ROSANA

ROSANA is a system for resolving anaphors in natural language text. The acronym ROSANA stands for

robust syntax-based interpretation of anaphoric expressions

At current, the system handles occurrences of different types of pronouns (common pronouns, reflexives, and possessives), definite common noun phrases, and names. For narrowing down the set of antecedent candidates, the system employs restrictions of the following kinds:

  • morphosyntactic (agreement in person, number, and gender) / lexical,
  • syntactic (coindexing restrictions derived from Chomsky’s Government and Binding Theory),
  • discourse (cataphoric references confined to definite NP).

For selecting a candidate, a preference ranking is performed which employs the following criteria:

  • inertia of thematic or syntactic role,
  • hierarchy of syntactic functions / subject preference,
  • cataphor penalty,
  • recency.

As input, the system relies on descriptions of discourse referent occurrences (i.e. „referring“ linguistic expressions) which comprise the information that is necessary for the application of the above constraints and preferences (morphological features, lemma, role; pointer to the location in the syntax tree).

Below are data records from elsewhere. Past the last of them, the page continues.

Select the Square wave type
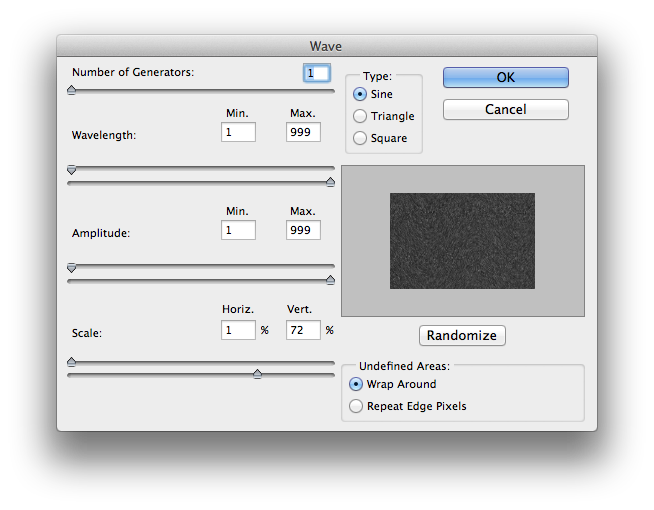 pyautogui.click(x=360, y=138)
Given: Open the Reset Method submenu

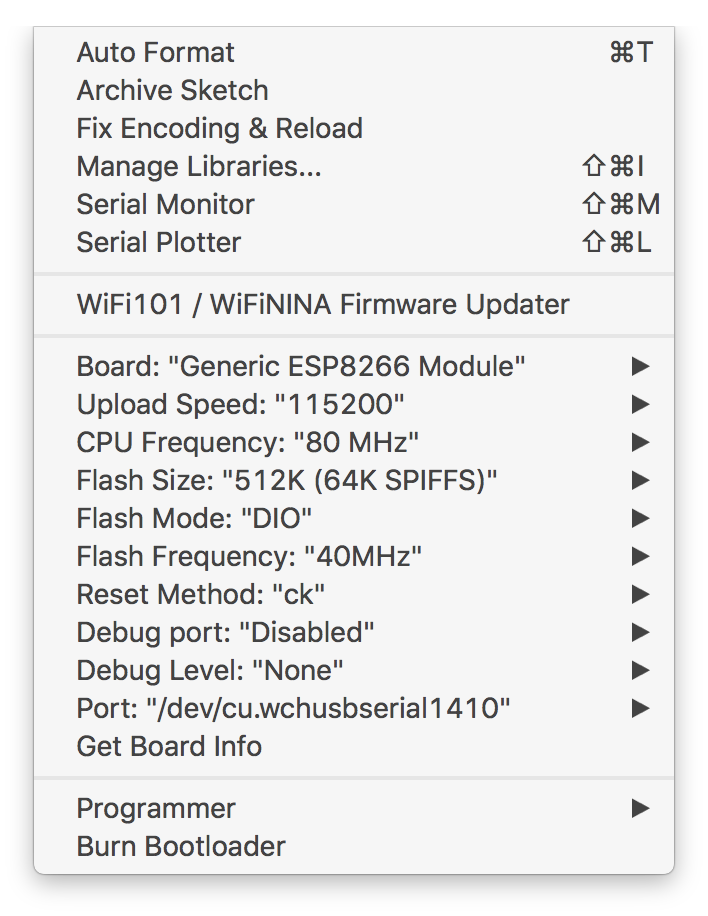Looking at the screenshot, I should pyautogui.click(x=201, y=594).
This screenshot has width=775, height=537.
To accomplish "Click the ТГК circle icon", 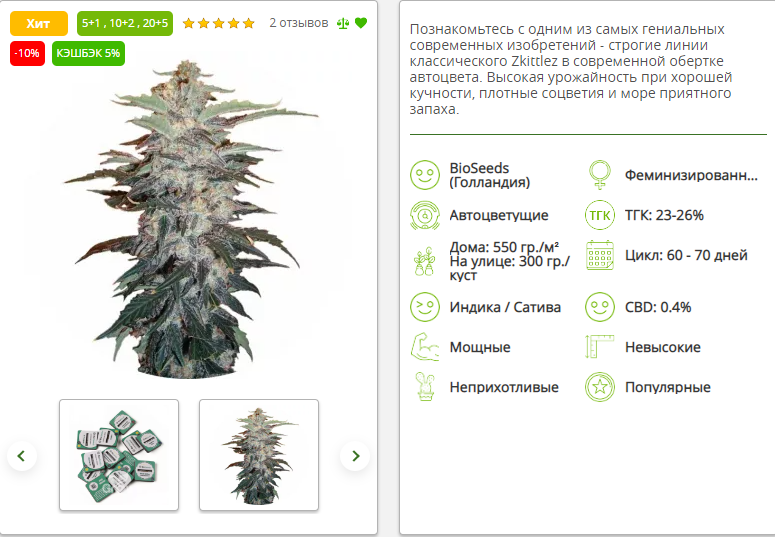I will (x=600, y=215).
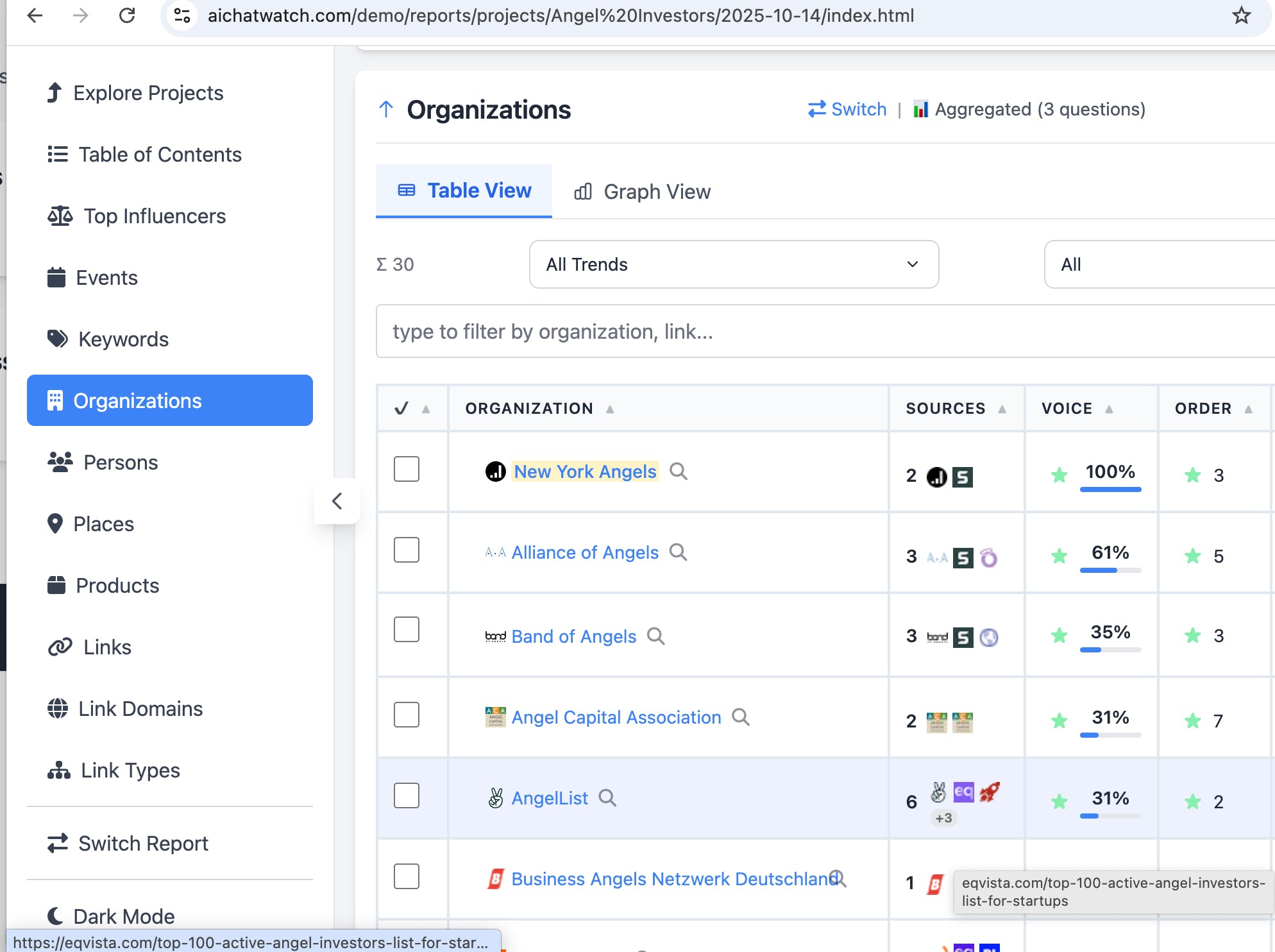Click the 100% voice bar for New York Angels
1275x952 pixels.
pos(1110,489)
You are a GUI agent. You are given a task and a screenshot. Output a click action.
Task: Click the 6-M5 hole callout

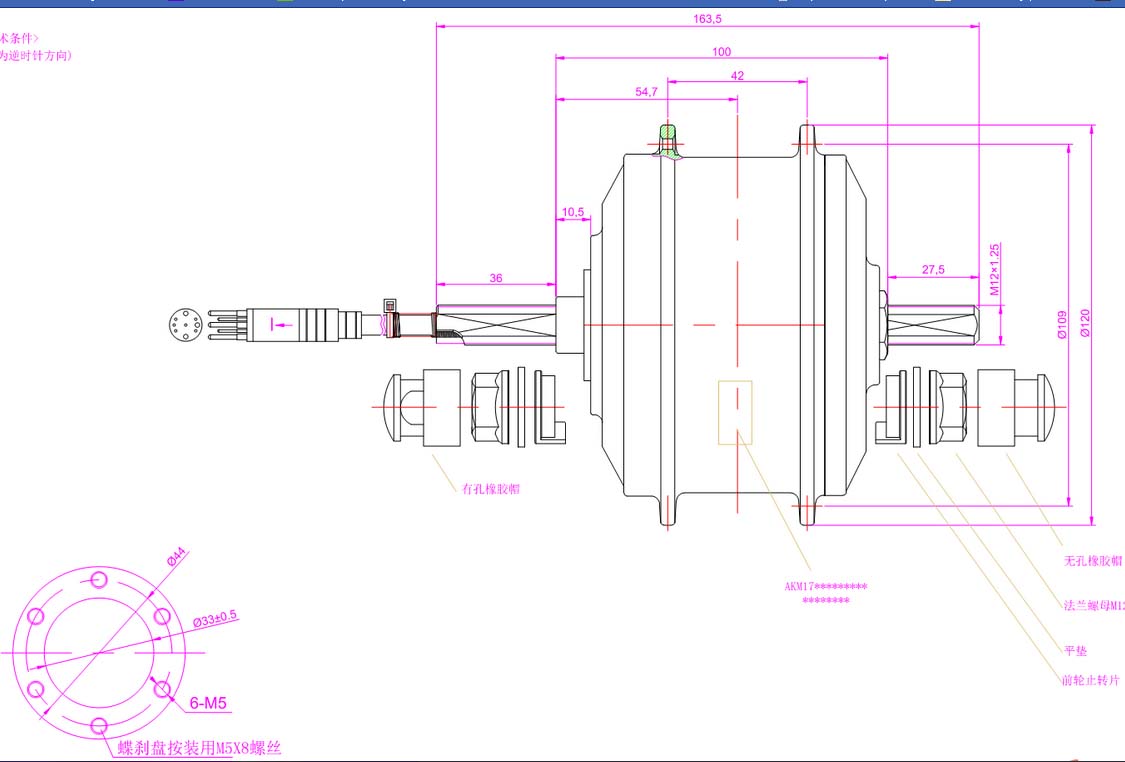pos(208,704)
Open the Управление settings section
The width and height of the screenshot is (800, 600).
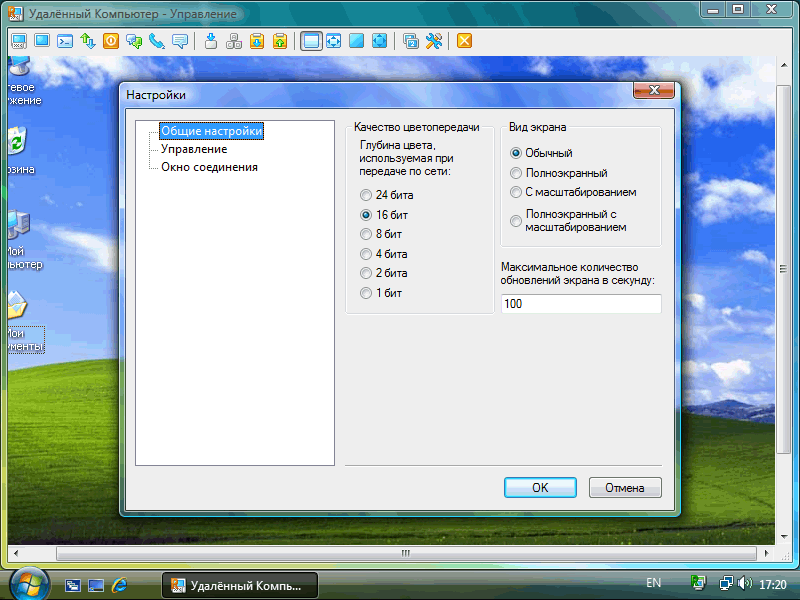(x=194, y=149)
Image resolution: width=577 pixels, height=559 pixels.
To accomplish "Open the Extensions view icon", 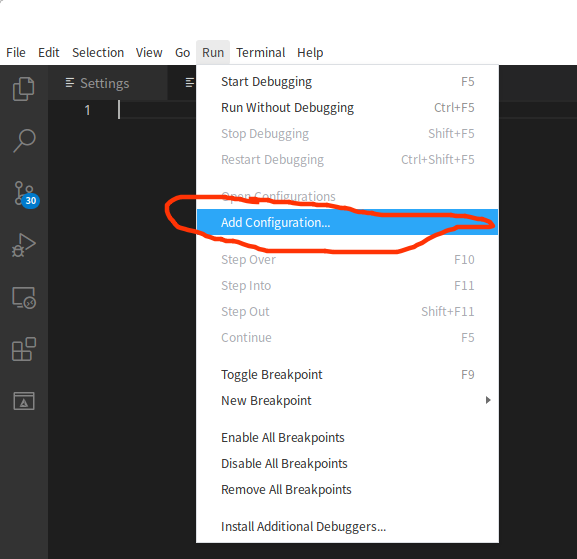I will [x=24, y=349].
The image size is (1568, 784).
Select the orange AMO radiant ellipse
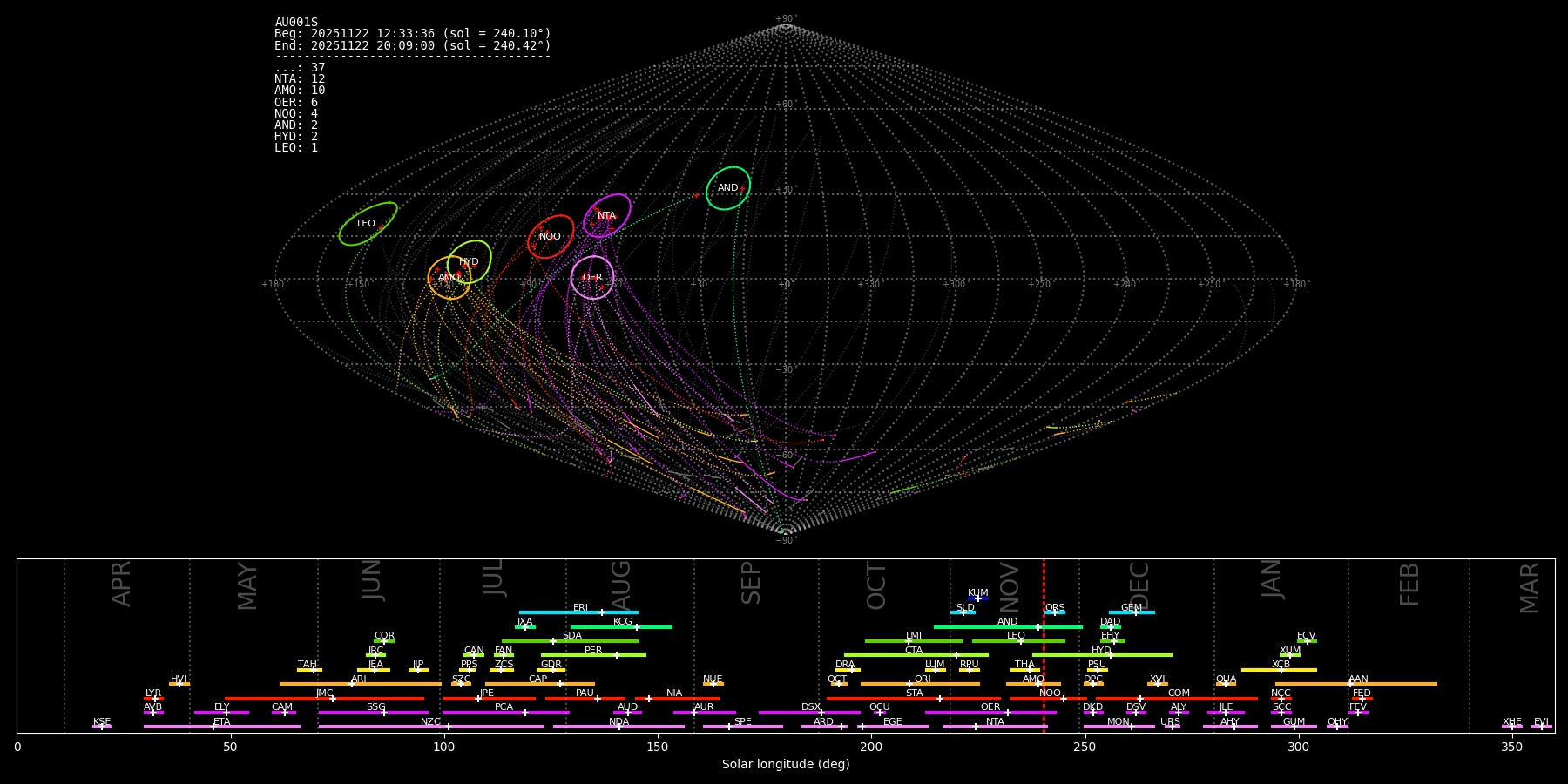point(449,278)
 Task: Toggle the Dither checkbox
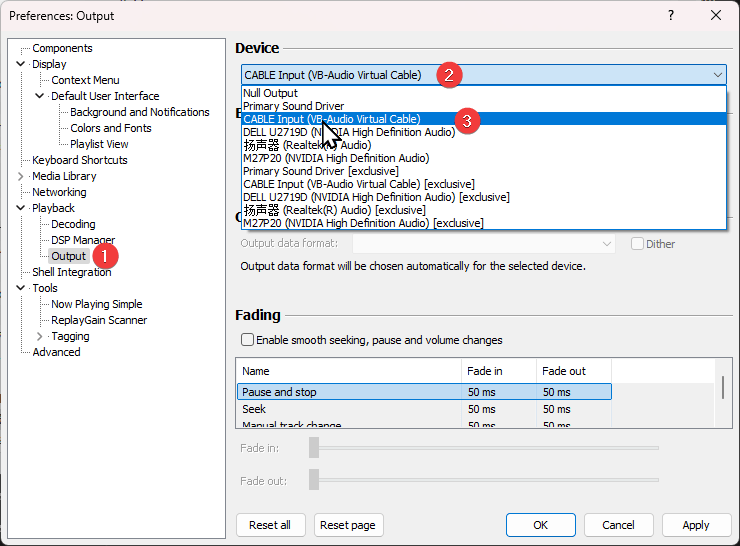637,244
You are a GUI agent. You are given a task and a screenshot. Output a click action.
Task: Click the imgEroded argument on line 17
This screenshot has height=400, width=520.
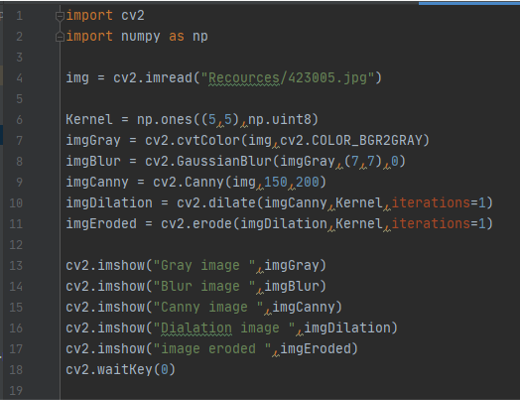pos(316,349)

Since the system applies binding restrictions which work on phrase structure, a submodule (the surface structure tree constructor) is included which maps dependency trees to a phrase structure representation which exhibits the necessary structural diversity for binding constraint application. This enables ROSANA to work on dependency syntactic descriptions.

The implementation of the configurational coindexing restrictions emerging from Binding Theory embodies the heart of the system. An adequate implementation strategy is followed that is sensitive to decision interdependencies between individual antecedent decesions.In this way, a theory adequate implementation of the syntactic coindexing constraints is achieved which avoids the exponential time complexity of Chomsky´s original suggestion, the free indexing rule.

The central issue that is addressed by ROSANA is the robust processing of so-called fragmentary surface-syntactic descriptions, which are resulting because of limitations of the processing resources or due to deficient (i.e. ungrammatical or unorthographical) textual input. In particular, the techniques developed for ROSANA address the central problem of handling fragmentary syntax trees resulting from structural ambiguity (PP, relative clause, and adverbial clause attachment) during the verification of the binding theoretic constraints which, in their original statement, rely on the availability of a unique, complete phrase structure tree for each analyzed sentence.A specific rule base enables ROSANA to verify the syntactic coindexing restrictions non-heuristically even  in a large class of cases of non-trivial syntactic fragmentation.

Further robustness techniques are applied at various other stages of processing.

At present, ROSANA has been configured to work on the potentially fragmentary syntactic descriptions which are produced by Connexor Machinese Syntax and by its ancestor system, viz. Timo Järvinen´s and Pasi Tapanainen´s FDG (Functional Dependency Grammar) Parser for English. Since these parsers fulfil all conditions of robust text processing, the overall system falls in the small class of linguistic text analysis software suitable for the robust processing of application-relevant bulk data.